Line by line, repeat the material below exactly and skip the images.

======== Data in this exercise ========

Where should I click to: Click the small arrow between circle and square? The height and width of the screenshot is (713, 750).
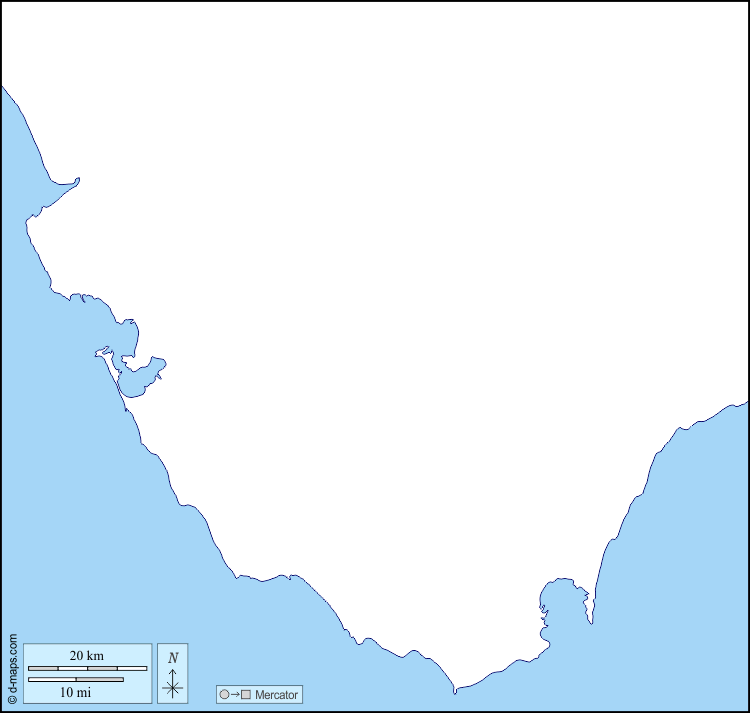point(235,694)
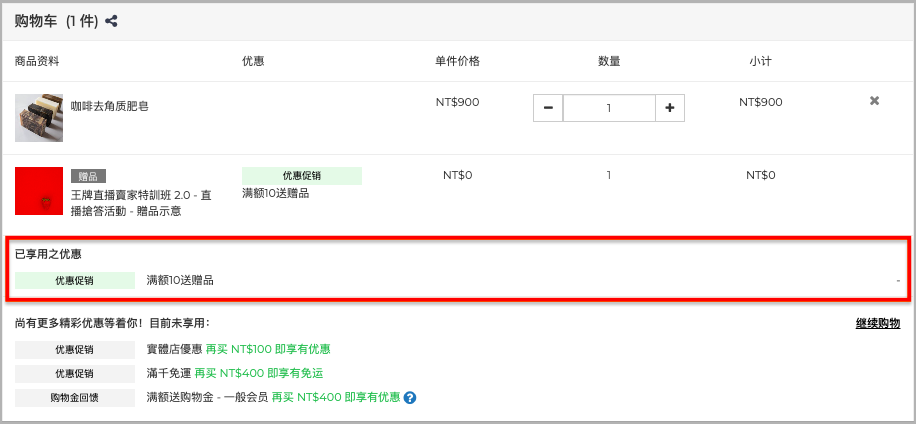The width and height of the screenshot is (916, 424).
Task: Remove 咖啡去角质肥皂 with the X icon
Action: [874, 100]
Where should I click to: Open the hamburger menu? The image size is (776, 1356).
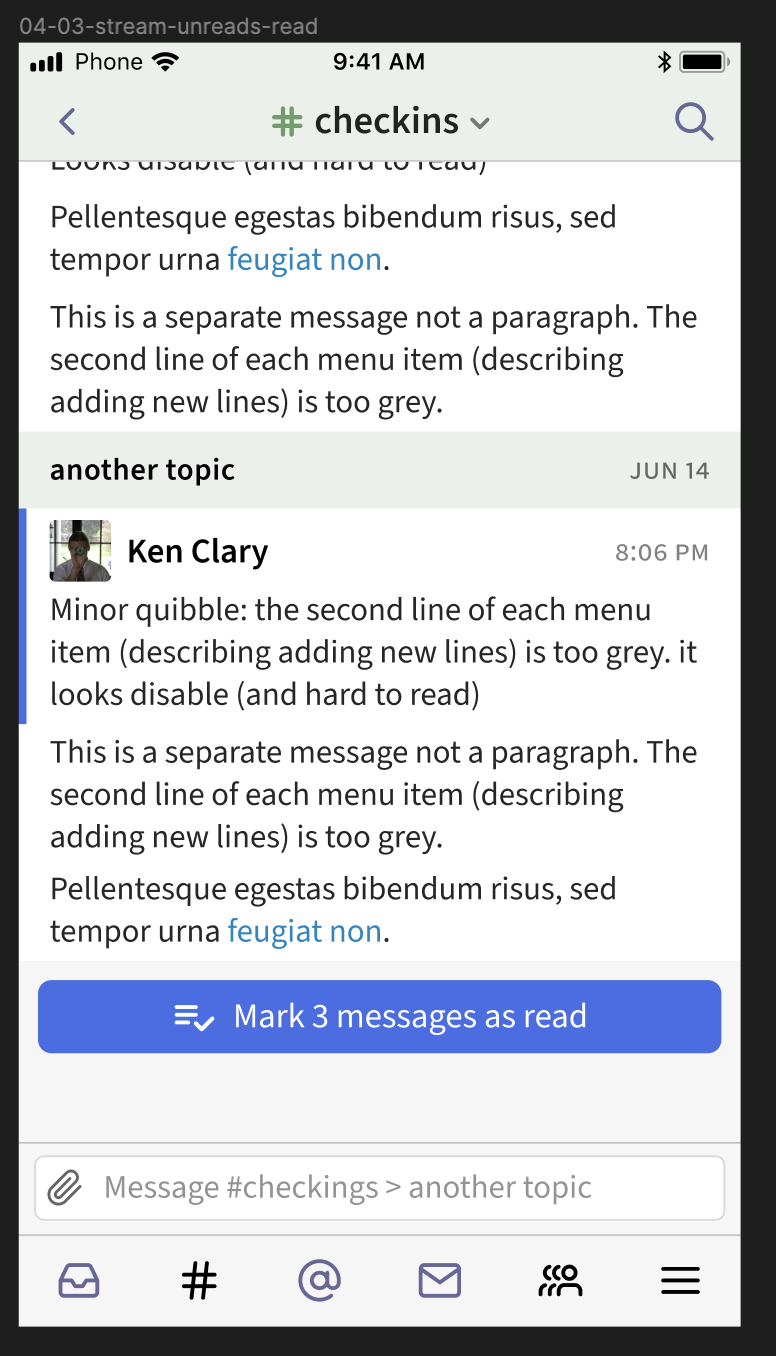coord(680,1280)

========

- **Response area**:
Where should I click to: Click the small arrow between circle and square? The height and width of the screenshot is (713, 750).
point(235,694)
The width and height of the screenshot is (916, 424).
Task: Remove 咖啡去角质肥皂 with the X icon
Action: [874, 100]
Where should I click to: Open the hamburger menu? The image size is (776, 1356).
coord(680,1280)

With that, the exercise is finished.